Work task » Copy the data from its first line up to and including the line with "row-wdl: 1/2/3 is". Leave the pictures out.

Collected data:
- Opening Delimiter -

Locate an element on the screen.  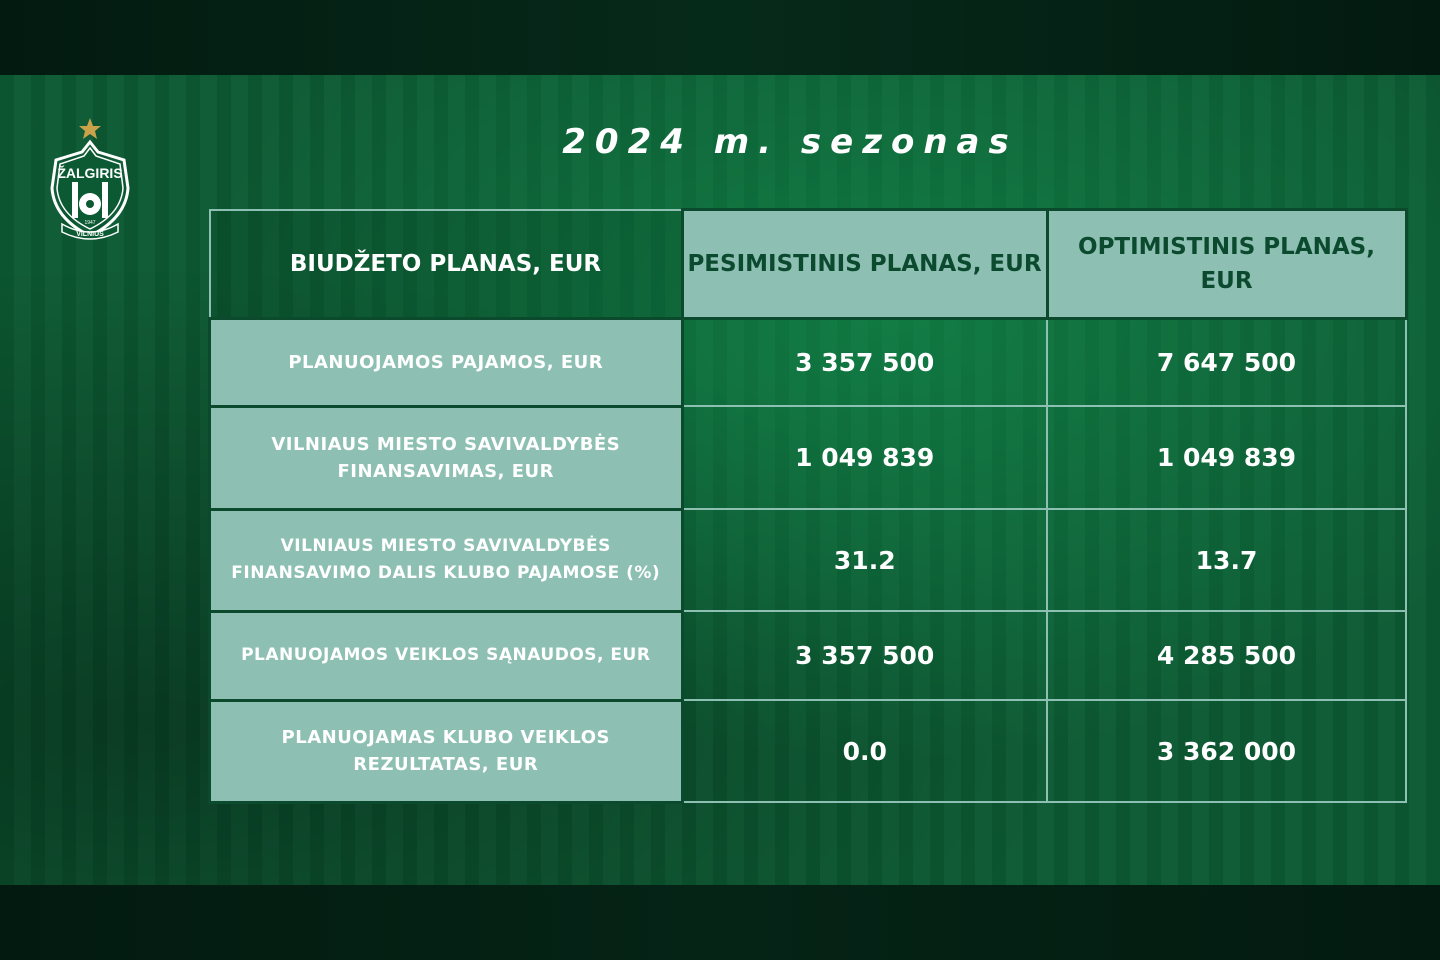
header-budget-plan: BIUDŽETO PLANAS, EUR is located at coordinates (446, 264).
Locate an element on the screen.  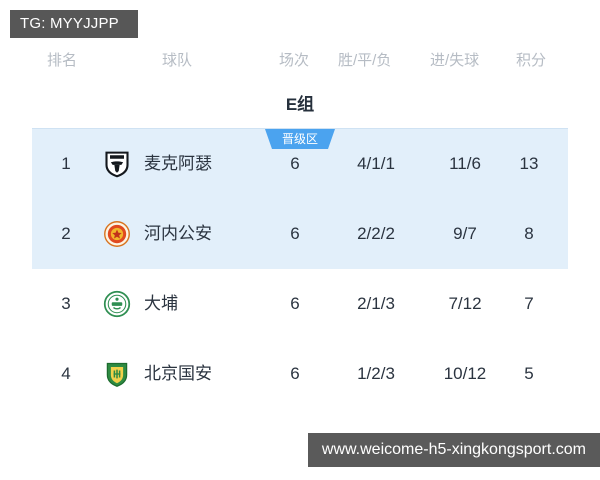
row-wdl: 1/2/3 is located at coordinates (376, 374).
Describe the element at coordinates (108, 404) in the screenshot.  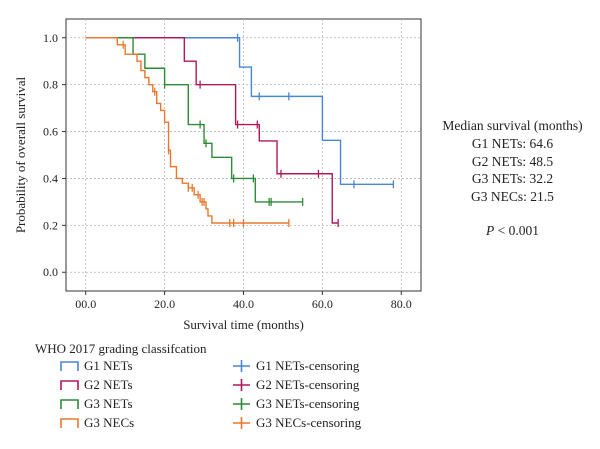
I see `legend-label: G3 NETs` at that location.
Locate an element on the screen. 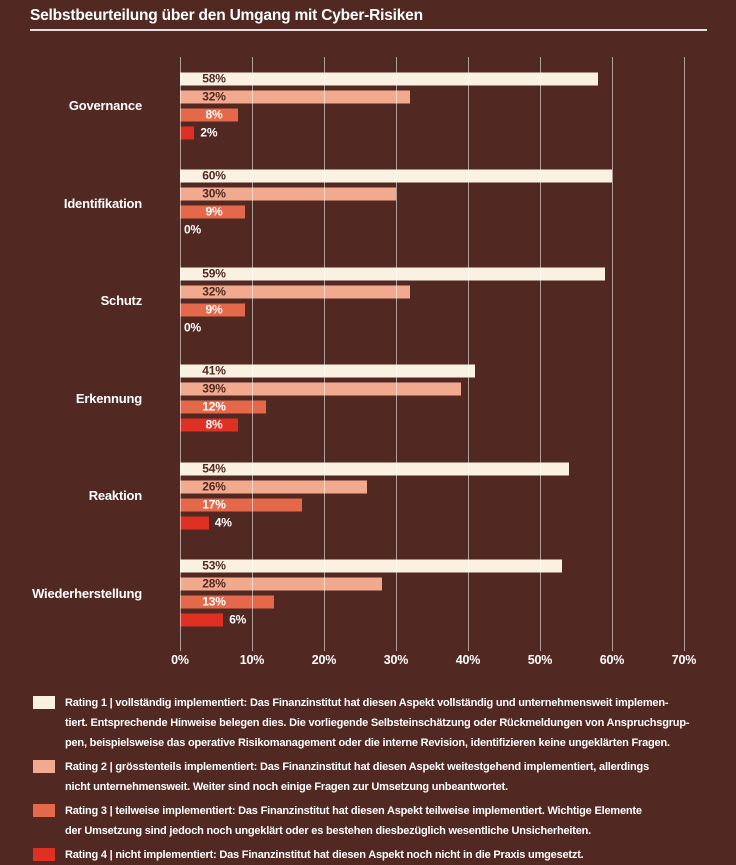 This screenshot has width=736, height=865. bar-value-label: 12% is located at coordinates (214, 406).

- Closing Delimiter -

Answer space »
Locate an element on the screen.  
header-budget-plan: BIUDŽETO PLANAS, EUR is located at coordinates (446, 264).
Locate an element on the screen.  
row-wdl: 1/2/3 is located at coordinates (376, 374).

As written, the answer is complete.